I have run the following MVE versus Distrax (https://github.com/google-deepmind/distrax) and your library doesn't seem to be as fast. I am running this using jax 0.4.23, cuda 12.2, python 3.10 on a GeForce 4090.

It might be worth looking into why.

import timeit

def setup_code():
    return '''
from jax import jit
from jax import random as jr
from fenbux import logpdf
from fenbux.univariate import Normal
import distrax

key = jr.PRNGKey(0)
x_key, y_key, z_key = jr.split(key, 3)

mean = jr.normal(x_key, (1000000, 2))
sd = jr.normal(y_key, (1000000, 2))
y_k = jr.normal(z_key, (1000000, 2))

def febux_test(mean, sd, y_k):
    return logpdf(Normal(mean=mean, sd=sd), y_k).sum()

def distrax_test(mean, sd, y_k):
    return distrax.Normal(loc=mean, scale=sd).log_prob(y_k).sum()

jit_febux_test = jit(febux_test)
jit_distrax_test = jit(distrax_test)
'''

febux_time = timeit.timeit('jit_febux_test(mean, sd, y_k).block_until_ready()',
                           setup=setup_code(), number=1000)

# Timing distrax_test
distrax_time = timeit.timeit('jit_distrax_test(mean, sd, y_k).block_until_ready()',
                             setup=setup_code(), number=1000)

print("Febux Test Time:", febux_time)
print("Distrax Test Time:", distrax_time)

Febux Test Time: 0.10123697502422146 Distrax Test Time: 0.08472020699991845

JiaYaobo commented 8 months ago

Hi @adam-hartshorne thanks for your report, I profile a little on CPU (m1 pro chip), and result in 3.54ms (fenbux) vs 3.57ms (distrax), and then I just digged into jaxpr in your code:

make_jaxpr(jit_febux_test)(mean, sd, y_k), make_jaxpr(jit_distrax_test)(mean, sd, y_k)
截屏2024-01-17 13 36 00 截屏2024-01-17 13 36 19

I think the problem is that the implment of normal_logpdf in dist_math.normal module is not well optimized, and result in more complex jaxpr, so I adjust normal_logpdf code to match distrax, and profile the program on a Titan RTX as below

import timeit
from jax import jit, make_jaxpr
from jax import random as jr
from fenbux import logpdf
from fenbux.univariate import Normal
import distrax

key = jr.PRNGKey(0)
x_key, y_key, z_key = jr.split(key, 3)

mean = jr.normal(x_key, (1000000, 2))
sd = jr.normal(y_key, (1000000, 2))
y_k = jr.normal(z_key, (1000000, 2))

def febux_test(mean, sd, y_k):
    return logpdf(Normal(mean=mean, sd=sd), y_k).sum()

def distrax_test(mean, sd, y_k):
    return distrax.Normal(loc=mean, scale=sd).log_prob(y_k).sum()

jit_febux_test = jit(febux_test)
jit_distrax_test = jit(distrax_test)

%timeit -r 10 jit_febux_test(mean, sd, y_k).block_until_ready()
%timeit -r 10 jit_distrax_test(mean, sd, y_k).block_until_ready()

And results are:

截屏2024-01-17 14 51 42

And keep in mind,fenbux treats their distribution parameters as pytrees, so you can see in fenbux's jaxpr , an extra function tree_map_dist_at is called everytime.
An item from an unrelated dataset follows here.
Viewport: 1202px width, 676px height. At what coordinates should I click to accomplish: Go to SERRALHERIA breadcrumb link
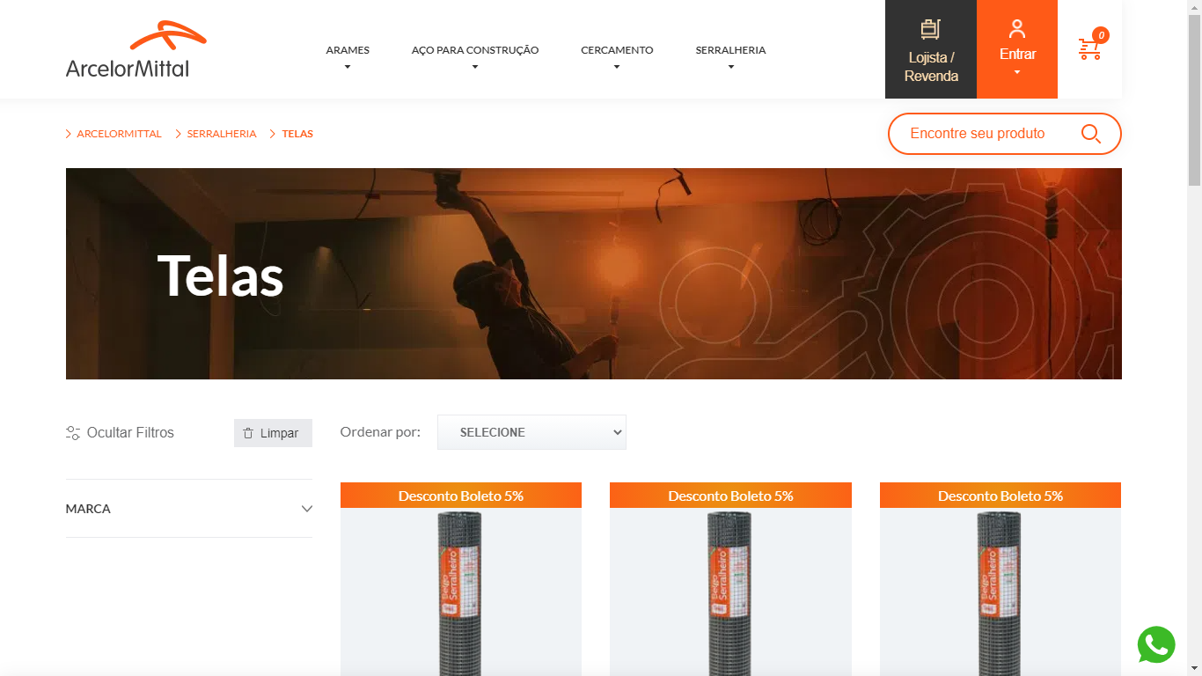tap(222, 134)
Now except this extra function, fenbux's jaxpr is now matching with distrax's as below:

截屏2024-01-17 14 54 46

and

截屏2024-01-17 14 55 09

I'll open a PR to modify normal_logpdf function soon.
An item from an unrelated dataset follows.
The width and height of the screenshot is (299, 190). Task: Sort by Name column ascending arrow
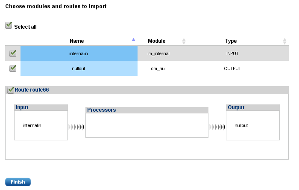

And, to compare speed with other libraries such as tensorflow-probability or distrax, fenbux are expected to be always faster if you simply jit the methods of distributions like jit(dist.log_prob) (as I wrote in readme), and if you compare them wrapped in a function exactly like what you did, with simple array/tensor inputs as parameters, fenbux will exactly match the speed with these libraries under same jaxpr-level optimization !

Finally, thanks again for reminding me some functions are not optimized enough to make jaxpr simplest, I'll dig into these next version of fenbux, and profile performance on GPU. Does it make sense?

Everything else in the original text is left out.